Work/Family. Eventually Laura will complete college, find one or more good fits in the work for pay department (not necessarily a job), and join/form one or more bonded groups. Some will be genetically connected and some won’t. All may form a part of extended family.
Work/Extended Midlife. If we’re going to live longer and healthier, we have a choice to make. Do we want to add those years to our elderly period or would we like to add them to our midlife? I vote for midlife. Why? Because the period between 50 and elderly can be the most rewarding of our lives. We can do some of the most significant, creative, meaningful things in our lives at this time. And we may want to consider a kind gap year for ourselves—not between high school and college or college and graduate school, but between careers.
Work/Leisure. We may not be slowing down as we age, but there will be a shift in the balance between work (freelancing, entrepreneurial efforts, jobs) and leisure (volunteering, individual creative projects, athletics, hobbies, travel). Certainly not a dead stop, as in one day fully employed, next day fully retired. We’ll still be driven by the need for an income stream, extended belonging (which we often find at our place of work) and ongoing intellectual stimulation.

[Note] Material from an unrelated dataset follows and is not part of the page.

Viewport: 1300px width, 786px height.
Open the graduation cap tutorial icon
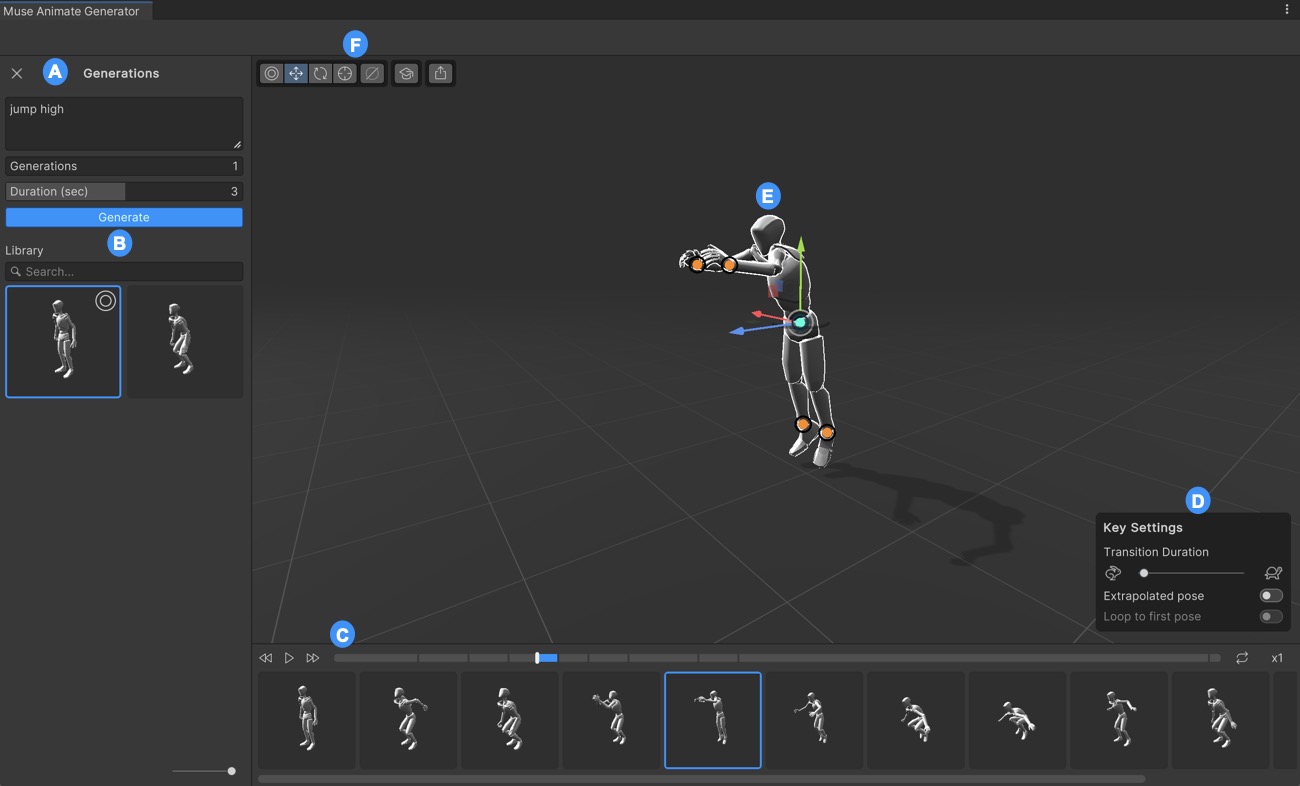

Needs Help/Older. We may not be the first to realize we’ve reached the point where we need help in one or more aspects of our lives. Regardless, denial may arise. So may reality. I think it’s a skill, certainly a graceful skill, to listen well to someone who thinks we need help and then make a clean, informed decision about it. It’s an equally graceful skill to notice something about ourselves and ask for help.
The distribution of our lives over a longer time frame will require reorienting ourselves to altered realities and needs. It will also mean surrendering models that are obsolete, and that can take tenacity and courage.
What are you doing in anticipation of your own future life?
4 Comments
Cheryl
July 14, 2016 11:23 pm 0LikesIn answer to the question of how I am trying for my post 60work period, I am keeping up on my Microsoft Office skills and continuing to look at job postings and even applying for a few.
I am becoming familiar with what kind of skills employers would consider valuable, for example familiarity with GIS. I will continue to ask questions and learn something new each day.
Thank you George for waking us up to the new reality!
George Schofield
July 15, 2016 11:17 am 0LikesThanks for your response. You are definitely not alone. George
Jari Searns
July 16, 2016 2:57 pm 0LikesGeorge, my friend, you are a wise man! This was a terrific piece and really put-in-place so many of the thoughts, considerations, plans made and plans abandoned that I have been grappling with since retiring last Spring…..it’s been an enlightening learning experience…better than most college course I’ve taken. That “Work/Extended Midlife” I now recognize needs to be a critical part of all of our lives given how very much society has and continues to change. We all need to keep “stretching” and growing and we need to take off the blinders about what retirement is all about….
George Schofield
July 18, 2016 7:49 am 0LikesTo the degree we have some additional years of life, most of us are in extreme danger of unthinkingly adding them onto the end of our lives A longer Can’t Any More. My recommendation is to consciously add them onto the middle – even if the math doesn’t exactly work – to create a longer life of satisfaction. A longer Still Can And It Feels Great. I’ve really admired how much you have taken on in the exploration of your own unretirement. If you hadn’t had the determination and courage to unretire despite pressure not to do so, you wouldn’t have had the opportunity to be the active pioneer you are now. George.